Title:FDDI - The Next Generation
Moderator:NETCAD::STEFANI
Created:Thu Apr 27 1989
Last Modified:Thu Jun 05 1997
Last Successful Update:Fri Jun 06 1997
Number of topics:2259
Total number of notes:8590

607.0. "Fail modes of FDDIcontroller 700" by LARVAE::WILLIAMS_G () Fri Jun 12 1992 12:29

    Hi,
    
    Can anyone tell me what, if any, are the failure modes of the
    DECcontroller 700 FDDI Turbochannel interface ?
    
    Are there set failure modes ? My customer is happy if there is a 
    problem with the board and it fails totally (no network impact). 
    However, if the interface fails and goes into some random transmit mode 
    then this is a potential disaster for the network.
    
    Thanks,
    
    Gary.
    

T.RTitleUserPersonal
Name
DateLines
607.1KONING::KONINGPaul Koning, A-13683Fri Jun 12 1992 13:5115
Same general answer as for Ethernet (see Ethernet conference).

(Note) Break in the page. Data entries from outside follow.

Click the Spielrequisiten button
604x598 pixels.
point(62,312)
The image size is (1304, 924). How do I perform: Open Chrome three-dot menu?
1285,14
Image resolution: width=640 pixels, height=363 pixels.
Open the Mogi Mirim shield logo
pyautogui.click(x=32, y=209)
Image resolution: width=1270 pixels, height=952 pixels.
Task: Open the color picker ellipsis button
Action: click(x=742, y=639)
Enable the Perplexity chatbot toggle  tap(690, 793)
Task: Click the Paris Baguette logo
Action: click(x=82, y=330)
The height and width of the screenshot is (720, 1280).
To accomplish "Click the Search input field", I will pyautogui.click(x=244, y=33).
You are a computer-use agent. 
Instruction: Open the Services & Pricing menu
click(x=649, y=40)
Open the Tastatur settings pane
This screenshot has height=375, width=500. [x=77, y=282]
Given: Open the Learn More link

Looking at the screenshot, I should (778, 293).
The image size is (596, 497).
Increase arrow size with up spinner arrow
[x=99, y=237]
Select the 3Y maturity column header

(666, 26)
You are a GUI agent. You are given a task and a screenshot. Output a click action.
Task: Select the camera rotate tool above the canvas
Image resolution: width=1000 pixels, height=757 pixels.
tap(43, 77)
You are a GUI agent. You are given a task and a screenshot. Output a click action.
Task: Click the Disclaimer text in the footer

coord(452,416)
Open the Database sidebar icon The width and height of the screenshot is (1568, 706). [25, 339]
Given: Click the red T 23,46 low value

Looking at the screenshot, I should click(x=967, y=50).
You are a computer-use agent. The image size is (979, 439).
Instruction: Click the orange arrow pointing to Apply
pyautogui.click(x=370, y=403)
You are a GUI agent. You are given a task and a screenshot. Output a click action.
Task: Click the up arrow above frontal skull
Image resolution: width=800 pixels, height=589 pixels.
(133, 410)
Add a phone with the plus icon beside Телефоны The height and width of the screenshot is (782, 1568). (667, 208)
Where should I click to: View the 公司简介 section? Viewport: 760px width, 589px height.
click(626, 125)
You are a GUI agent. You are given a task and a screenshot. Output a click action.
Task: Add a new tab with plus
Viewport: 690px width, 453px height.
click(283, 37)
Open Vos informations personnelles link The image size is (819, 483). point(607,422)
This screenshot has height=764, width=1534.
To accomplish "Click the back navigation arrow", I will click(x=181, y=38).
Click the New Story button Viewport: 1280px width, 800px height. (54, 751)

In FDDI the situation is, if anything, better yet.  If your station were
to fail in such a way that it "babbles" continuously and allows nothing
at all from others to get through, that will trigger a recovery mechanism
("Trace" -- see the FDDI primer for an outline) that removes your station
from the network.  The kinds of failures that do this will also prevent
the station from reconnecting, so the station will stay off until fixed.

Failures that simply send lots of traffic (which is the worst that any
software failure can do) don't matter a whole lot; other stations will
still be able to send data.  Among other things, that will allow network
management to talk to the concentrator to turn off your port!

	paul
607.2ThanksLARVAE::WILLIAMS_GMon Jun 15 1992 11:4414
    Paul,
    
    Thanks for the info, much more positive than with an Ethernet card.
    
    I understand your point(s) about heavy loads from one controller not 
    stopping the network. In the case I am working with the network would 
    not sustain too much of this type of thing and still allow response 
    times to be met - but that's another story.
    
    Thanks again,
    
    Gary.
    
    
607.3KONING::KONINGPaul Koning, A-13683Mon Jun 15 1992 14:428
Re response time: keep in mind that there's a strict bound on how long it
takes to transmit.  Given N stations each offering an "infinite" load,
the worst case delay for your first message to get out is N * TTRT.
That's with async service, and ignoring errors such as loss of token.

For more detail on this, look at the paper on this topic by Raj Jain.